To compensate for the increased air resistance in the intake, engines fitted with Heat Plates have a slightly adjusted charge pressure, Approximately: +0.2 bar, this means that LPT models with heat plates have a solenoid valve to raise the charging pressure above basic charging pressure.

In case of a Heat Plate-failure the car may have drivability problems due condensed fuel in the intake during cold engine operations. This condensed fuel is compensated in engines without Heat Plates by enriching the A/F mixture.

The heat plates are activated by software, which enables different algorithms to use the plates and to compensate for the intake restriction caused by the plates' presence.

== Other features ==

===Shift Up lamp===

The Shift Up lamp can be found on OBD II cars. The lamp helps the driver to drive economically.
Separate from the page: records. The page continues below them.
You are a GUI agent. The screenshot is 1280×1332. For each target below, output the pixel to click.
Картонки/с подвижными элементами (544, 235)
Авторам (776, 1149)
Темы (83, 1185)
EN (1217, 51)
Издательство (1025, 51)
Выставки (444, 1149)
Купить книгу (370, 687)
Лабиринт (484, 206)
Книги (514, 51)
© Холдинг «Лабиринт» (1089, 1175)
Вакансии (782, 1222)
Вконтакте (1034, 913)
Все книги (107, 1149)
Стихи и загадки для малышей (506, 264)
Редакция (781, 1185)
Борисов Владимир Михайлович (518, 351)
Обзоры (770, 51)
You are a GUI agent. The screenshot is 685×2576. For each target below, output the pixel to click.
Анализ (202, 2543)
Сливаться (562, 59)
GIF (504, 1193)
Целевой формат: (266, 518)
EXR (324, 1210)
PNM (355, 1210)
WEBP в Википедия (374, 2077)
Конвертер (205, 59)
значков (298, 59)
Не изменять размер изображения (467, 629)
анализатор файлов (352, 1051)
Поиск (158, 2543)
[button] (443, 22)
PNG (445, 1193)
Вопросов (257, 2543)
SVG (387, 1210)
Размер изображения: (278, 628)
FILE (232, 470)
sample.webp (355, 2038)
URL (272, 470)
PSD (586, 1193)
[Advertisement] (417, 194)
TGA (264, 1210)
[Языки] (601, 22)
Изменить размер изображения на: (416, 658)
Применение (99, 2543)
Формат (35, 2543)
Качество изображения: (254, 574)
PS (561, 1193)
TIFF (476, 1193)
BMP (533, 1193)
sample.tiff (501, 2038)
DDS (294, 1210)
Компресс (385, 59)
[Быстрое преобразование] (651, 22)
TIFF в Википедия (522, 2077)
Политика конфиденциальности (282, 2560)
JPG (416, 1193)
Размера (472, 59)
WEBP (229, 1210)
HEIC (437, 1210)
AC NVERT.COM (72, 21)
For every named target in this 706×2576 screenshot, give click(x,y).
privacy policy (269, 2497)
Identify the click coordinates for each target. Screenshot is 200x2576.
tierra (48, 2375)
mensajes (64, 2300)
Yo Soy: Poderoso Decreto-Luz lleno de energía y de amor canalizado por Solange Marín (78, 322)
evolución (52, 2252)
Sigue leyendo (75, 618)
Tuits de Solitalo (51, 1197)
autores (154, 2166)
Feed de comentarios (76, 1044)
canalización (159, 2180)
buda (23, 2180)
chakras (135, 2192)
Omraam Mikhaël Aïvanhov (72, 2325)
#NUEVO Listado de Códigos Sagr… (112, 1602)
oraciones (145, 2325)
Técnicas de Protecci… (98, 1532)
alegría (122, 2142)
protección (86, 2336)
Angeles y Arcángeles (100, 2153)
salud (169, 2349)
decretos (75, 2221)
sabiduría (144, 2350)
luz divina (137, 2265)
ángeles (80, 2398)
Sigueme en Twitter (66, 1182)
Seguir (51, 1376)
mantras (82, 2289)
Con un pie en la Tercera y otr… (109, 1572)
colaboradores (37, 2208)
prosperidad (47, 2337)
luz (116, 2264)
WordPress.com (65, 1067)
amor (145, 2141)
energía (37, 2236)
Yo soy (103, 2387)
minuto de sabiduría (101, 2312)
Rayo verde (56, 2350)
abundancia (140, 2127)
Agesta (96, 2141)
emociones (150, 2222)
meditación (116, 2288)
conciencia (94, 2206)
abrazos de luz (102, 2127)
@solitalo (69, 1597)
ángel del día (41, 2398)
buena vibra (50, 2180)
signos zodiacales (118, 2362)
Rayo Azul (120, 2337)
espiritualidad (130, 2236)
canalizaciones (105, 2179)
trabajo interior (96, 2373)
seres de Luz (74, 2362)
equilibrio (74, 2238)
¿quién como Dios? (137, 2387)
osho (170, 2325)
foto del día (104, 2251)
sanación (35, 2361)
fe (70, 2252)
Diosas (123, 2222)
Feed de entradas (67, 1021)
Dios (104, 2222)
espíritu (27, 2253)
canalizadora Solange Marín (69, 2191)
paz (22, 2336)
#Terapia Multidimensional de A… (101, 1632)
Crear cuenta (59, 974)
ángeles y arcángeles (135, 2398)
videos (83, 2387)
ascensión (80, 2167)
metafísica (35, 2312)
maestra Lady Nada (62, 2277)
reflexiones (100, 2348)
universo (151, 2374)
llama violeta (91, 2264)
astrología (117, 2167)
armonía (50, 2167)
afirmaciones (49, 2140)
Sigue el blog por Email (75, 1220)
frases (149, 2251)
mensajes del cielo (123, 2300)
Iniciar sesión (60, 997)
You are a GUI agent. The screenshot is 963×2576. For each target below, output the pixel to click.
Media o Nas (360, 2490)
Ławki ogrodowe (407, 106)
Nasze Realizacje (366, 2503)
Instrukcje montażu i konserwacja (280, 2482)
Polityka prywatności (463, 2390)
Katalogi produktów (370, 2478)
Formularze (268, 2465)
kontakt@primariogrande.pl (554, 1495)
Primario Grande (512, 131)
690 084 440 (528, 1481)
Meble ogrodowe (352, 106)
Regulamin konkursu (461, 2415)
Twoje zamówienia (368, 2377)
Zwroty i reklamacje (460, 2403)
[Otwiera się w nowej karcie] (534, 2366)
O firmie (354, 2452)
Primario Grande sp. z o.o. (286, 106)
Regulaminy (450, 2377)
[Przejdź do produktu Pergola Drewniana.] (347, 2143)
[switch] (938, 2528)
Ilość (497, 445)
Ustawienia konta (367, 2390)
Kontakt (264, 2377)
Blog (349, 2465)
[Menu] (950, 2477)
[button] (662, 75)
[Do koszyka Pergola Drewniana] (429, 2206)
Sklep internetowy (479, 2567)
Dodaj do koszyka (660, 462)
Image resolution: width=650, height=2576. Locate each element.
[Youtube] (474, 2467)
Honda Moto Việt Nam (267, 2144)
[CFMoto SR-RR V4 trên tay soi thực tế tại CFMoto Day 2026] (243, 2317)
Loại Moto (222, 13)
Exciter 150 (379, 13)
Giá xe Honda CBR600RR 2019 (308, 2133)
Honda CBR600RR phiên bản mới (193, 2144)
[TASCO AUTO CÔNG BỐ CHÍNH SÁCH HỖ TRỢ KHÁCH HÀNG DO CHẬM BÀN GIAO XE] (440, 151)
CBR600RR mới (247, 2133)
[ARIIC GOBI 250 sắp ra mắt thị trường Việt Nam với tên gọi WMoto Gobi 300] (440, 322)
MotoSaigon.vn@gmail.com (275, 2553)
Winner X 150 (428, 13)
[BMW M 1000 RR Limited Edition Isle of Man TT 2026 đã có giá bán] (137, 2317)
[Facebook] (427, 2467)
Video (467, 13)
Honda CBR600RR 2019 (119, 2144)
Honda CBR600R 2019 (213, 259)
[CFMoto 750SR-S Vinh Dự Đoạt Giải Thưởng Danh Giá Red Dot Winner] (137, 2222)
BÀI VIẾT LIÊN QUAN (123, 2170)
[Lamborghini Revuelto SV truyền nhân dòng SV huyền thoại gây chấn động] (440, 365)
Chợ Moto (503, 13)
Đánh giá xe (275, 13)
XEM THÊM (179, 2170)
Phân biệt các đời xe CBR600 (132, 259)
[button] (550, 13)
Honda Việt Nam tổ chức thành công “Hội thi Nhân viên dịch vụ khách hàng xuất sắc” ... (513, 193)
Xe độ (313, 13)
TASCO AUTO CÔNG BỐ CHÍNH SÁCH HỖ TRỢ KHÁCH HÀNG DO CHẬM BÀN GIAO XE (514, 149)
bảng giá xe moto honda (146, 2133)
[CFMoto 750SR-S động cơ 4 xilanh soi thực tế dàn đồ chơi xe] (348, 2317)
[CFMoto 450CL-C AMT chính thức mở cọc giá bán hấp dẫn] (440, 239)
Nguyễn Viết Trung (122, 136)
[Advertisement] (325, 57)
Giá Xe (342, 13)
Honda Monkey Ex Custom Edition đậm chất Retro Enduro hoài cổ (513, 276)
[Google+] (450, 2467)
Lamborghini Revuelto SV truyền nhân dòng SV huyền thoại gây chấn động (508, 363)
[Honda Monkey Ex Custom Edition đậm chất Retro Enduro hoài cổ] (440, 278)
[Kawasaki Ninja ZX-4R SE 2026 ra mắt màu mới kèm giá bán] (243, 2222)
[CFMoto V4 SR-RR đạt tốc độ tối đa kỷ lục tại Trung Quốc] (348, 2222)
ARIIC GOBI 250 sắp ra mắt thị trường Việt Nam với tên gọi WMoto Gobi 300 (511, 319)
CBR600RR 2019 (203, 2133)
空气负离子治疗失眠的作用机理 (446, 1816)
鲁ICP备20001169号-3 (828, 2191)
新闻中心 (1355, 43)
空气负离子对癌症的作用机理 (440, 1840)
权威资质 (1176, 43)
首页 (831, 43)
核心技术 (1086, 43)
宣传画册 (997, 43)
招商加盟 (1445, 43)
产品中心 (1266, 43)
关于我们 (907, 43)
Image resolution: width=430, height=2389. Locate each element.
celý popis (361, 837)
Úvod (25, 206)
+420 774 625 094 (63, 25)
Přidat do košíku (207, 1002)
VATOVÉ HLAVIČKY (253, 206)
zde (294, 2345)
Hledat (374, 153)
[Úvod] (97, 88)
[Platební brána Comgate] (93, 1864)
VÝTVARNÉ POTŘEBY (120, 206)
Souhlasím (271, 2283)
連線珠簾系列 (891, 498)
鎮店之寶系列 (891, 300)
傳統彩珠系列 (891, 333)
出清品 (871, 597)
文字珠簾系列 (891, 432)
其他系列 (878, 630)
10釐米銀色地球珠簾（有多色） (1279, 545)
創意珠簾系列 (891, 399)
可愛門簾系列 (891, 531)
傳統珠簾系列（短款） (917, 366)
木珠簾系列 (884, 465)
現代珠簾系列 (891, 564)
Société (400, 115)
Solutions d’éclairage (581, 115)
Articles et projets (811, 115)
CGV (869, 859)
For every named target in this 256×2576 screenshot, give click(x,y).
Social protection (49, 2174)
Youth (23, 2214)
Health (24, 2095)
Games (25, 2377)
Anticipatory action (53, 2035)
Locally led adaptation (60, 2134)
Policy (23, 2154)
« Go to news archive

The lamp is supplied by ignition power (+15) and is grounded in the Trionic ECU, pin 55. The Shift Up Lamp is lit when the ignition is turned on for three seconds to test the circuit. During normal driving the lamp is lit when reaching a specific RPM while driving at light loads. At wide-open-throttle the Shift Up lamp is lit when the RPM is near 6000 RPM. The lamp does not light in fifth gear. The light is lit at a higher RPM when the engine is cold to promote a quicker warm up.